At what point in your life did you feel most distanced from God? What were the circumstances when Jesus bridged the gap and brought you back in fellowship with God the Father?

4 comments:

  1. My easy answer to the my farthest distance from God was when I returned from college in North Carolina. I was depressed, I partied too much, I abused myself, relationships, people around me, etc. It was my darkest personal hour.

    However, my harder answer is when my family became Jehovah's Witnesses. I was a teenager and my parents went to the deep end of this religion. It changed my life completely, destroyed my relationship with my parents, made me feel like an outcast, and made the road to my future nearly impossible to navigate. I blamed God and religion for all of it. My faith had disappeared.
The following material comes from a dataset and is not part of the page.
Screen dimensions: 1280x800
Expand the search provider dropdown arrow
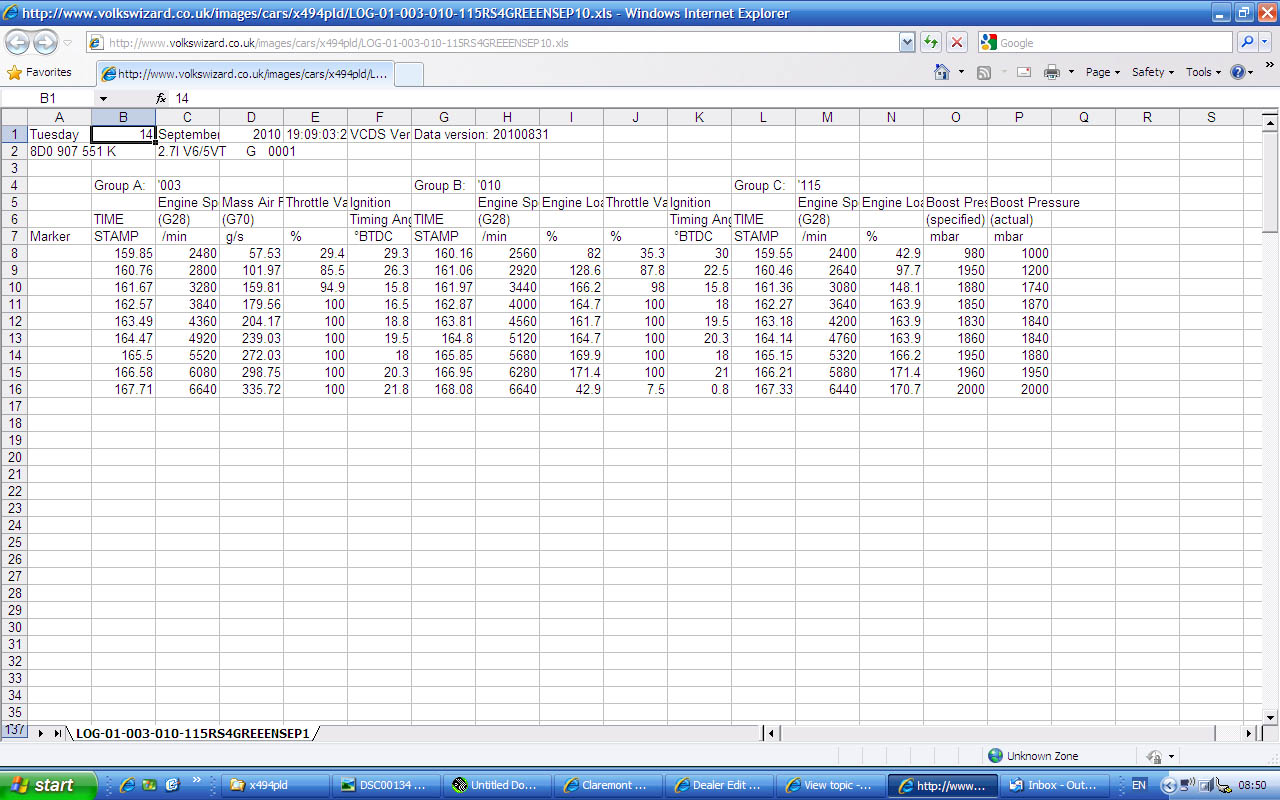click(x=1266, y=43)
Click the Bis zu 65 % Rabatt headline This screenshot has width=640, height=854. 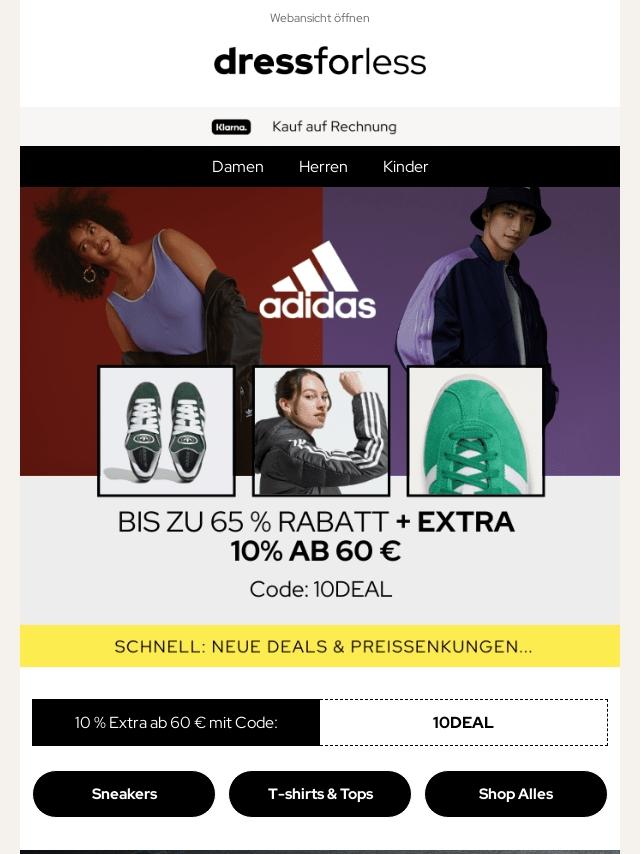(x=316, y=536)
    My wife's questions about God brought me back. My children brought me back. My deep seeded values instilled into me by my grandmother brought me back. My experience at FUMC brought me back. The praise band played a large part in brining me back. There were several things that helped bridge that gap back to my desire to worship God. Maybe any of them could have done it alone, but together it really helped me to cross the bridge.

    ReplyDelete
  2. The point at which I felt most distanced from God: I had been praying to God about a certain situation (and I don't remember the details). The answer I got was not only one I didn't like (I had gotten them before), but it was one I felt was wrong (and maybe even capricious. I was MAD. I told God that it was pointless for me to pray, because He was going to do what he wanted anyway, so why bother to ask for anything. Why bother to pray for another person if He would not honor the prayer, even partially. So, I told Him to leave me alone. He could go His way, but as for me, I was done with Him. I don't remember how long we were apart. I didn't like it, but I figured it takes giving on both sides of a friendship. I figured plenty of other people got along just fine without God - so could I. Not too long after, I was sleeping in my dorm room one night and my roommate was gone for the week, so I was alone. I woke up being attacked. I was being suffocated by someone on top of me. My first thought was my roommate, but the body did not feel of the right proportion. I could not even take a breath to yell out. I began to panic - I was going to be murdered in my bed, and I didn't know why or who. At that moment, I instinctively, in desperation, called out to my only hope. I screamed, in my head, "Jesus, save me." Instantly, I was given amazing strength, and threw my attacker onto the floor. I heard the body hit the floor, snapped on the light, and jumped out of bed to fight -- but the room was empty. I immediately knew who my attacker was. I turned and knelt by my bed. I prayed to God repenting of turning my back on Him. I acknowledged Him as Sovereign God. I may not like what He does at times, even if it does not make any sense at all. But, He is God. And I am His to follow.

    Jeff Hall

    ReplyDelete
  3. Ah, That would have to be late teens,early twenties, Jeff. The sinful years.....stopped going to church and did stuff I am not proud of. Was brought back by either a mission week at our church or maybe lent - before Easter...Grace was given and Jesus bridged the gap!

    ReplyDelete
  4. I think I feel most distanced from God when I'm thinking in a selfish capacity of some sort - it makes sense - but I think we all ride a cyclical rollercoaster to some extent: a period of calm and peace followed by a period of trial or more difficult time, then comes a desire or commitment to ammend or reform our ways to achieve positive change and on to a period of calm or o.k.-ness again. No, I'm not talking about pms- LOL - I'm talking spiritually here. Anyway, my point is - during the times we struggle, we (or at least I) become me-focused. The exact oppsoite makes more sense - that's when we should reach out to God more. I think being me-focused in thought processes is a major obstacle to constant closeness in our relationship to God. Jesus is always there trying to pull us back. I love the Casting Crowns song that says "I feel like I'm just one mistake away from You leaving me this way" (from East to West) that's it precisely - we get stuck in our me-brain. Jesus never will leave us where we are!